Las democracias de la Entente de Versalles contribuyeron al triunfo de Hitler con su vil opresión de la Alemania derrotada. Ahora los lacayos del imperialismo democrático de la Segunda Internacional y de la Tercera contribuyen con todas sus fuerzas al fortalecimiento del régimen de Hitler. En realidad, ¿qué significaría un bloque militar de las democracias imperialistas contra Hitler? Una nueva edición de las cadenas de Versalles, todavía más pesada, sangrienta e intolerable que la anterior. Naturalmente, ningún obrero alemán lo desea. Son cosas muy distintas derrocar a Hitler con una revolución y estrangular a Alemania con una guerra imperialista. Por eso los aullidos de los chacales «pacifistas» del imperialismo democrático constituyen la mejor música de fondo de los discursos de Hitler. «Ya lo ven —le dice éste al pueblo alemán— hasta los socialistas y los comunistas de todos los países enemigos apoyan a su ejército y a su diplomacia; la catástrofe los amenaza si no me rodean a mí, que soy su dirigente». Stalin, el lacayo del imperialismo democrático, y todos los lacayos de Stalin —Jouhaux, Toledano[16], y Cía.— son los mejores auxiliares con que cuenta Hitler para engañar, adormecer e intimidar a los obreros alemanes.
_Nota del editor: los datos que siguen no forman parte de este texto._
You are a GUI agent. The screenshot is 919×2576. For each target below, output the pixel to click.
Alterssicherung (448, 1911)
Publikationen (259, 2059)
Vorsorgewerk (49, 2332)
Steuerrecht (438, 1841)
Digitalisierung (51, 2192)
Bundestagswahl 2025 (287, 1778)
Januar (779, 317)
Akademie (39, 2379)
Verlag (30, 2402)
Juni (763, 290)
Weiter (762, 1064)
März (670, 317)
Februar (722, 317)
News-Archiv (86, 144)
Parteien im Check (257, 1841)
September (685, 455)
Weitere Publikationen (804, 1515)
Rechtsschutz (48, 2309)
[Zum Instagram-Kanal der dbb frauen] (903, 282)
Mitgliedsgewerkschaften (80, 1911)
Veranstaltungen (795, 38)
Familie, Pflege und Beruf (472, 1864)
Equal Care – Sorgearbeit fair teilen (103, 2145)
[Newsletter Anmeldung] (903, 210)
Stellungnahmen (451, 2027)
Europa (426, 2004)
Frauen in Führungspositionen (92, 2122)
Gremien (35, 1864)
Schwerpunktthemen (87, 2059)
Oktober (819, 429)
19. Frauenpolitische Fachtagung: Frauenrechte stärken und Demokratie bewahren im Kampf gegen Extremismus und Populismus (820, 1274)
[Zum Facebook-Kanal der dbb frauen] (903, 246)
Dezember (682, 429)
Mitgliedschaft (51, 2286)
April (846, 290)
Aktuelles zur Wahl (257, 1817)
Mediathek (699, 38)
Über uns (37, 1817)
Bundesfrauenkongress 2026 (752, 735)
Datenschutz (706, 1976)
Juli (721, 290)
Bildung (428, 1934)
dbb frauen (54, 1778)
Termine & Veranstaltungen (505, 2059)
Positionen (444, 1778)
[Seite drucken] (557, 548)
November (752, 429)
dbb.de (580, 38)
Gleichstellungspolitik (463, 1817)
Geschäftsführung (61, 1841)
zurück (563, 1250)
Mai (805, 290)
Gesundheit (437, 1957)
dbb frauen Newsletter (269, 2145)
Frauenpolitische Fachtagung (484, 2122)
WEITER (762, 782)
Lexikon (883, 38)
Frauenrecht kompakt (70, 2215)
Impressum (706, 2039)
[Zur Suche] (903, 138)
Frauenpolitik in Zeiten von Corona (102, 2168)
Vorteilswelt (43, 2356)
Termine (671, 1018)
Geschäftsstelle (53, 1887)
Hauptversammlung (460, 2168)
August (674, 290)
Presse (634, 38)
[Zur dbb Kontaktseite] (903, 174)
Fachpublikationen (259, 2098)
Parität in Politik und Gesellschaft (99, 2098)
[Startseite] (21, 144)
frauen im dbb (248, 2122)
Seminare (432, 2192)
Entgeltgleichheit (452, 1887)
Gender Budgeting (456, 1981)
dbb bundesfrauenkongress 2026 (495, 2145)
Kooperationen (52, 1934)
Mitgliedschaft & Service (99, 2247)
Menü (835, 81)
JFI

La crisis de Checoslovaquia reveló con notable claridad que el fascismo no existe como factor independiente. Es sólo una de las herramientas del imperialismo. La «democracia» es otra de sus herramientas. El imperialismo se eleva por encima de ambos. Los pone en movimiento de acuerdo a sus necesidades, algunas veces contraponiendo una al otro, otras combinándolos amigablemente. Luchar contra el fascismo aliándose al imperialismo es lo mismo que luchar contra las garras o los cuernos del diablo aliándose con el diablo.

La lucha contra el fascismo exige antes que nada que se expulse a los agentes del imperialismo «democrático» de las filas de la clase obrera. El proletariado revolucionario de Francia, Gran Bretaña, Estados Unidos y la URSS debe declarar una lucha a muerte contra su propio imperialismo y su agente, la burocracia de Moscú. Sólo así podrá despertar expectativas revolucionarias en los obreros italianos y alemanes, y al mismo tiempo nuclear a su alrededor a los cientos de millones de esclavos y semiesclavos con que cuenta el imperialismo en todo el mundo. Para garantizar la paz entre los pueblos tenemos que derribar al imperialismo, cualquiera que sea la máscara que adopte. Sólo lo podrá lograr la revolución proletaria. Para prepararla, los obreros y los pueblos oprimidos tienen que oponerse irreconciliablemente a la burguesía imperialista y unirse en un solo ejército revolucionario internacional. La única que en la actualidad emprendió esta gran tarea es la Cuarta Internacional[17]. Por eso la odian los fascistas, los «demócratas» imperialistas, los social-patriotas y los lacayos del Kremlin. Este odio constituye un síntoma real de que bajo sus banderas se unirán todos los oprimidos.